Only the lines in the entries below from the line with "Given: Switch to the Questions tab" to the line with "Task: Click the Create a new activity title", both included, belong in the answer, transcribed exactly and without pictures.

◆ Material for this task:
========
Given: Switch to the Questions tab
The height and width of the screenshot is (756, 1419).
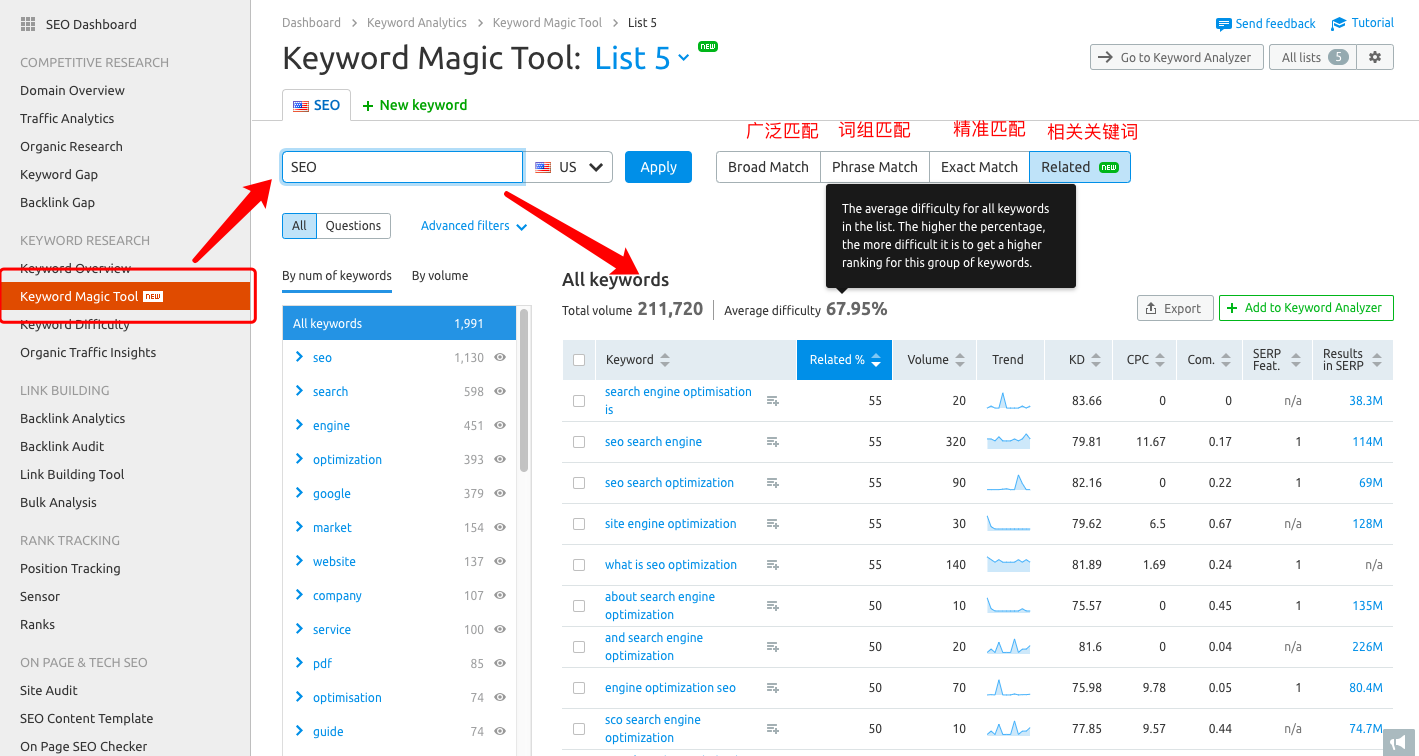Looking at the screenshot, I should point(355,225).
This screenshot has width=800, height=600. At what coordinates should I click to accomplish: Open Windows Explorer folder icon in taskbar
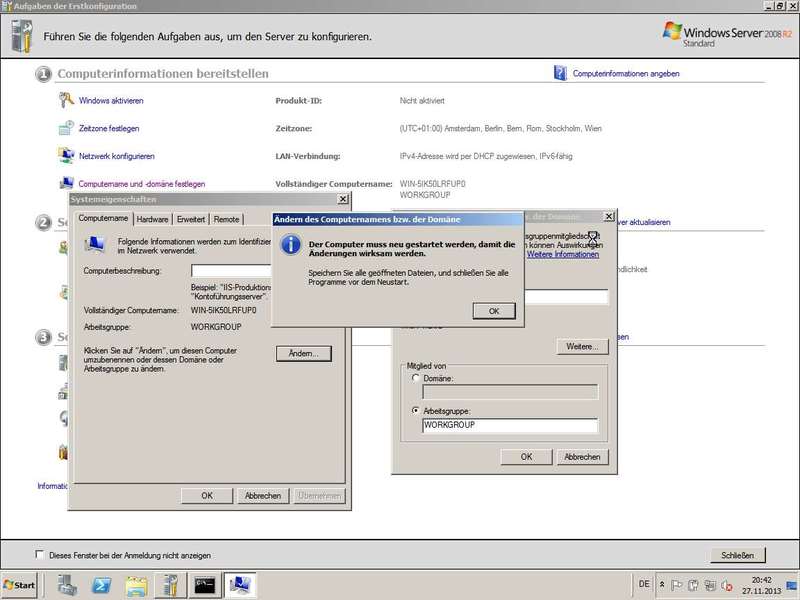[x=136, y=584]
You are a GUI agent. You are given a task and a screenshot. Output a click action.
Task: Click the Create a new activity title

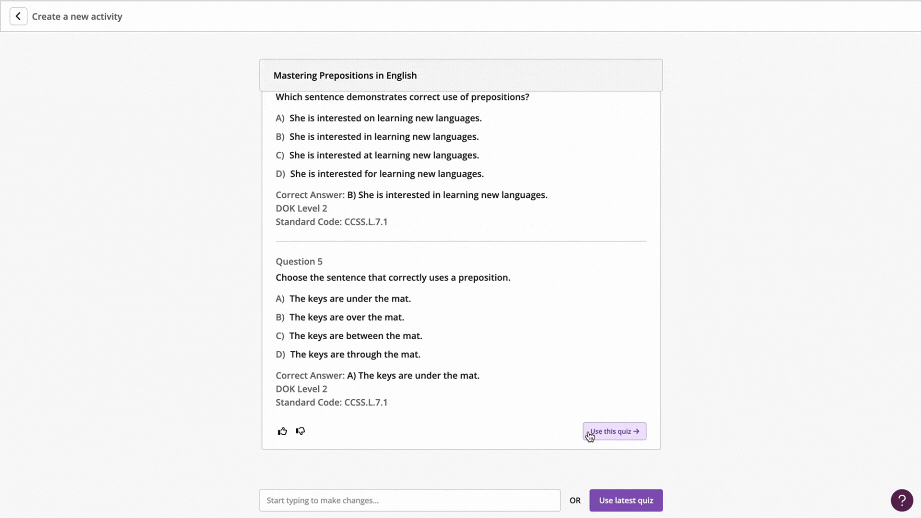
========
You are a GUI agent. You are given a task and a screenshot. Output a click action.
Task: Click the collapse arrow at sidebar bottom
========
◆ Answer box:
Given: Switch to the Questions tab
The height and width of the screenshot is (756, 1419).
Looking at the screenshot, I should point(355,225).
This screenshot has width=800, height=600. At what coordinates should I click to accomplish: Open Windows Explorer folder icon in taskbar
[x=136, y=584]
You are a GUI agent. You are given a task and a screenshot. Output a click action.
Task: Click the Create a new activity title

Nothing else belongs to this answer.